(Records excerpted from a collection)
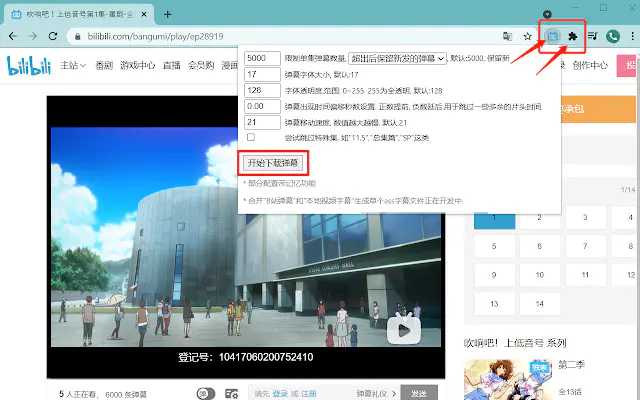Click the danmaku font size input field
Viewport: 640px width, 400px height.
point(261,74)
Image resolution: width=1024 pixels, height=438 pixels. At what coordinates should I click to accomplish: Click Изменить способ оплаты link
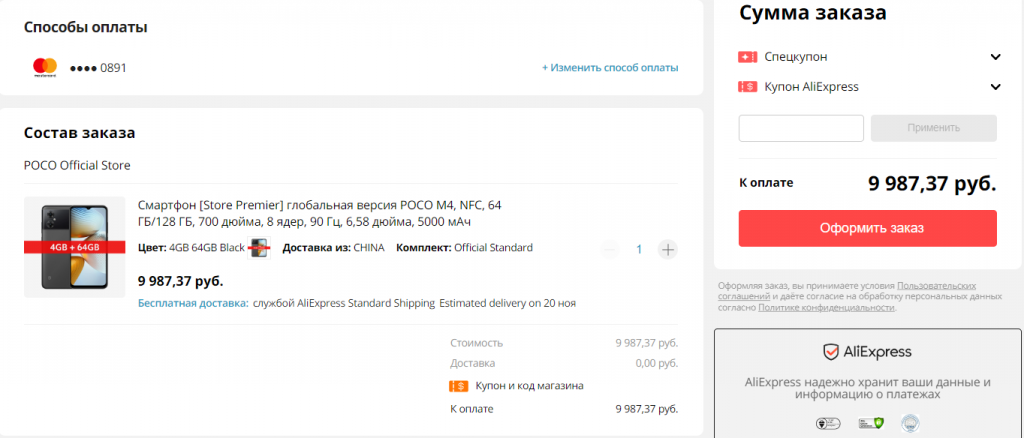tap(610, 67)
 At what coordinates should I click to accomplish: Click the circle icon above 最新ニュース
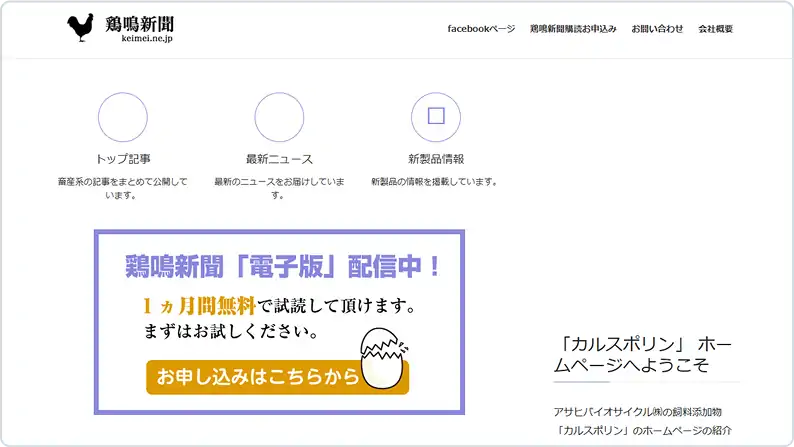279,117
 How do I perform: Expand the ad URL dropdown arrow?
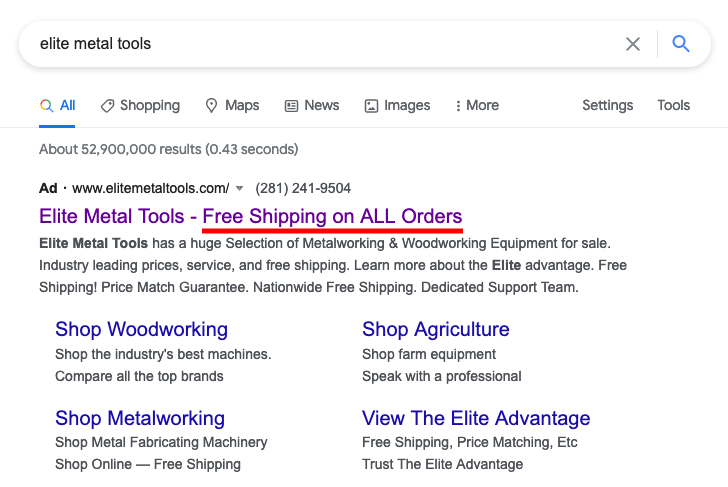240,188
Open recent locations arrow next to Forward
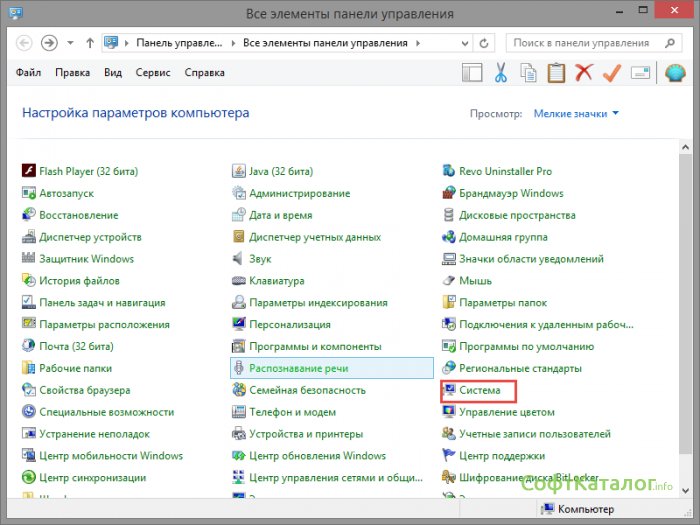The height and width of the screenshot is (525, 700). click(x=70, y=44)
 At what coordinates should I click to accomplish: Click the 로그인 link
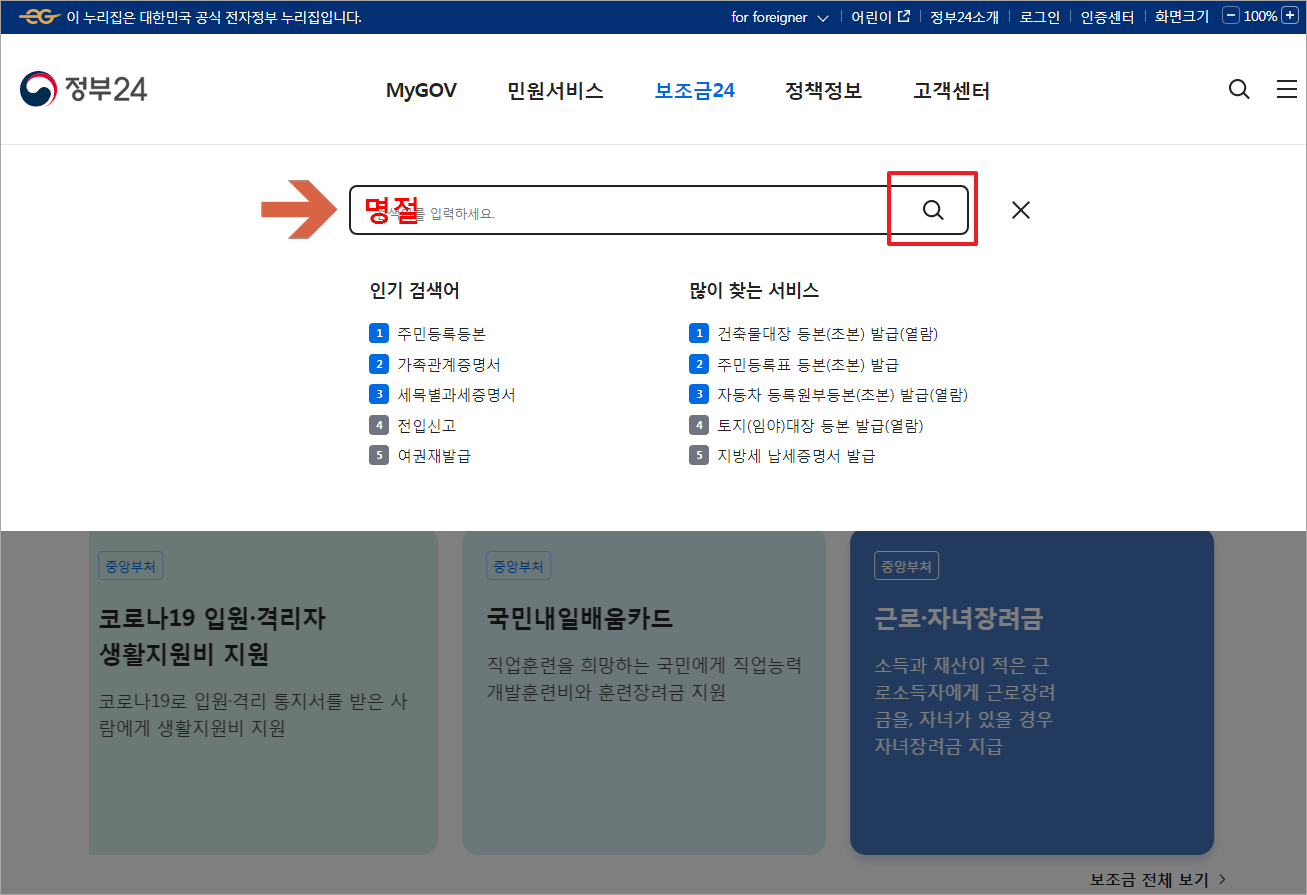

Work instructions:
Only what runs from the line holding "icon above 最新ニュース" through the end of the entries above is to be given again, exactly, with every picture omitted.

Completed exercise:
 At what coordinates should I click to accomplish: Click the circle icon above 最新ニュース
279,117
 How do I perform: Expand the ad URL dropdown arrow?
240,188
Open recent locations arrow next to Forward
The height and width of the screenshot is (525, 700). click(x=70, y=44)
 At what coordinates should I click to accomplish: Click the 로그인 link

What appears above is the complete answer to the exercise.